_AVAILABLE DATA:_
####
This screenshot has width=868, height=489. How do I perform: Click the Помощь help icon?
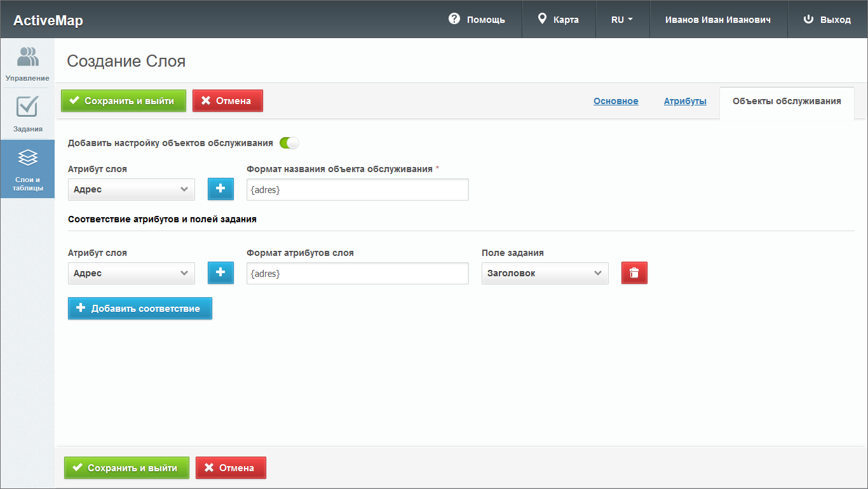(454, 19)
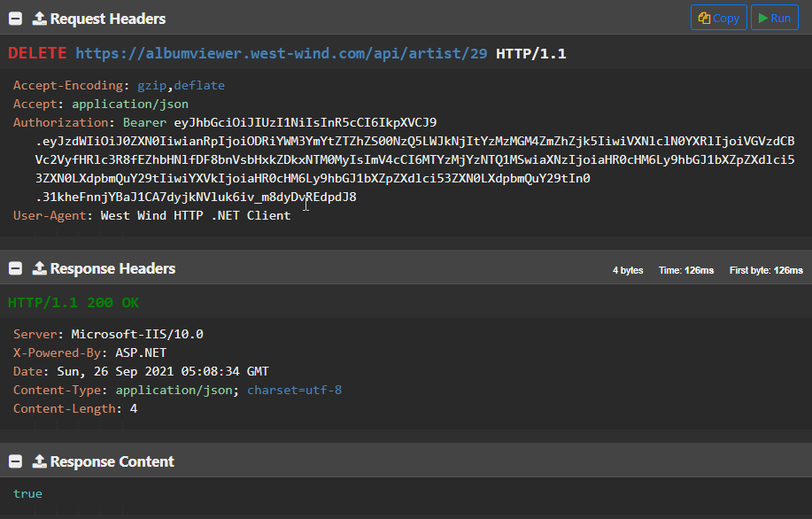Click the DELETE HTTP verb
Screen dimensions: 812x519
tap(37, 53)
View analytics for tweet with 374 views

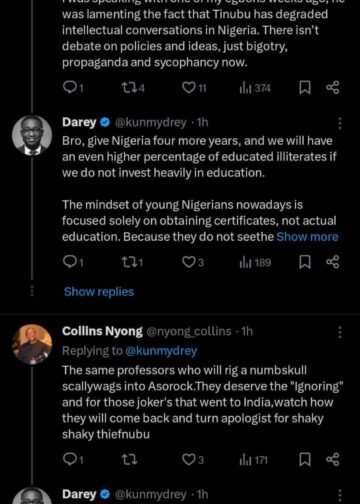(x=255, y=88)
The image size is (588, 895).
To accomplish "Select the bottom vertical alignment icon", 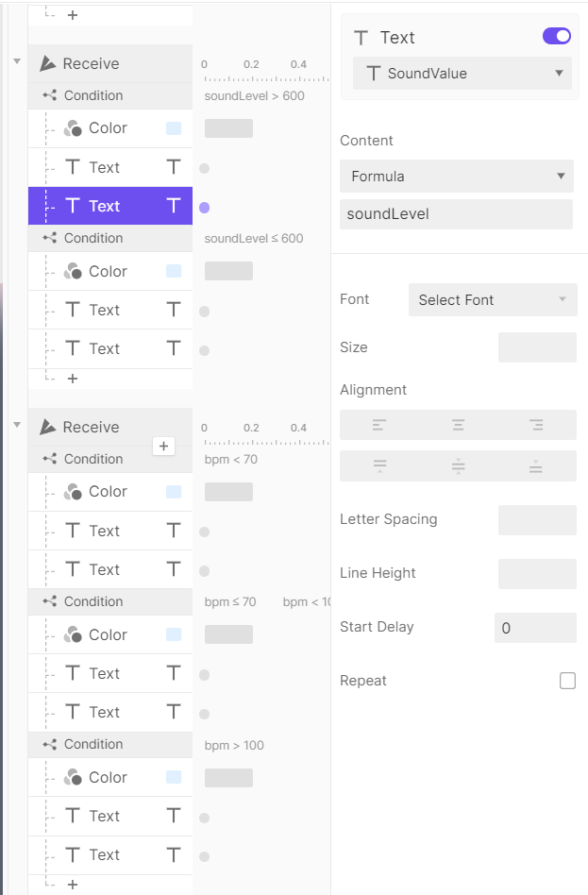I will (536, 465).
####
Copy exactly, and only, the lines from the first entry through the line holding "The image size is (588, 895).", both ends included, leaving out every picture.

_REPLY:_
This screenshot has width=868, height=489. How do I perform: Click the Помощь help icon?
(454, 19)
Click the DELETE HTTP verb
Screen dimensions: 812x519
tap(37, 53)
View analytics for tweet with 374 views

(x=255, y=88)
The image size is (588, 895).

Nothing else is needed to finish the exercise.